## [SET TASK 1]
Write out the stretch of the blog post about the film from "Julie&Julia&Me" through "at the moment.".
## [SET TASK 2]
Answer these questions using the blog post about the film:
(a) What age was Julie Powell turning in the film?
(b) Why does the writer doubt cooking Julia Child's food anytime soon?
(c) What reason for blogging does the writer reject?
## [SET TASK 3]
According to the blog post about the film, why did the writer decide against a straight review of the film?

## [PAGE TEXT]

Julie&Julia&Me
I've thought and thought about how to write this and started three or four different times. I think though that to do a straight review of the film would be silly, there are loads of those out there and written far better than I could ever hope to do. So I decided to write about it from the point of view of the parallels I found it drew with my life as a blogger. However before I start that I will say this. It is an amazing film, I don't really know anything about Julia Child but having seen it I am enthused to find out more about her! Although given my current weight loss plan I doubt I will be cooking any of her food anytime soon. The amount of butter and cream! Delicious I am sure but sadly just not for me at the moment.
But on to the blogging aspect! There were so many pieces of this film that resonated for me. In the main the idea that Julie Powell was turning 30 and for various reasons she felt as though her life hadn't lived up to the expectations that she felt she and others had her for her life when she was younger. Something I have been struggling with recently. There is a great line in Reality Bites that goes something like, this wasn't where I was supposed to be at the age of 23. Well fast forward that to 30 and I think that is much the feeling that Julie and I had about turning 30. Although on my 30th birthday I was quite satisfied, recent life events have forced me to think about. In fact this is the first time since I made the decision to leave university that I have had even vague regrets about the idea. Julie Powell started blogging as a way of controlling her life and I think that for me that has certainly been one of the reasons, in retrospect, that I started and certainly why I continue. I think a lot of bloggers are frustrated writers and use blogging as a way of releasing that pent up frustration they have with that area of their lives. I certainly don't blog as a way of getting a publishing contract, which I think was always at the back of Julie Powell's mind, because lets face it who would want to publish the meanderings of my mind. But I do blog as a way of continuing to write, to keep that part of my mind alive and kicking.

## [ENTRIES PROVIDED]
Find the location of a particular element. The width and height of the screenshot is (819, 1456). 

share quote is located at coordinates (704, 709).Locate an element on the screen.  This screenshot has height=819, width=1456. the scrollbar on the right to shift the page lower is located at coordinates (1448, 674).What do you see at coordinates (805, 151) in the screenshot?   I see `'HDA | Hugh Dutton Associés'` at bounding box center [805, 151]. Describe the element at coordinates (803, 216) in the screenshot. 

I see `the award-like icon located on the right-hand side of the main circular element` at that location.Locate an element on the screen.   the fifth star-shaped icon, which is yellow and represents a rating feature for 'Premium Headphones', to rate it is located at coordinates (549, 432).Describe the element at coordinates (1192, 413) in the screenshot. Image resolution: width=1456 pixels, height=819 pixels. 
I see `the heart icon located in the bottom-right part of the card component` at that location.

## [FINAL ANSWER 1]
Julie&Julia&Me
I've thought and thought about how to write this and started three or four different times. I think though that to do a straight review of the film would be silly, there are loads of those out there and written far better than I could ever hope to do. So I decided to write about it from the point of view of the parallels I found it drew with my life as a blogger. However before I start that I will say this. It is an amazing film, I don't really know anything about Julia Child but having seen it I am enthused to find out more about her! Although given my current weight loss plan I doubt I will be cooking any of her food anytime soon. The amount of butter and cream! Delicious I am sure but sadly just not for me at the moment.

## [FINAL ANSWER 2]
(a) She was turning 30.
(b) The writer's current weight loss plan rules out the large amounts of butter and cream in her food.
(c) The writer rejects blogging as a way of getting a publishing contract.

## [FINAL ANSWER 3]
The writer felt a straight review would be silly because there are already many reviews of the film, written far better than the writer could hope to write one. The writer therefore chose to discuss the parallels the film drew with the writer's own life as a blogger.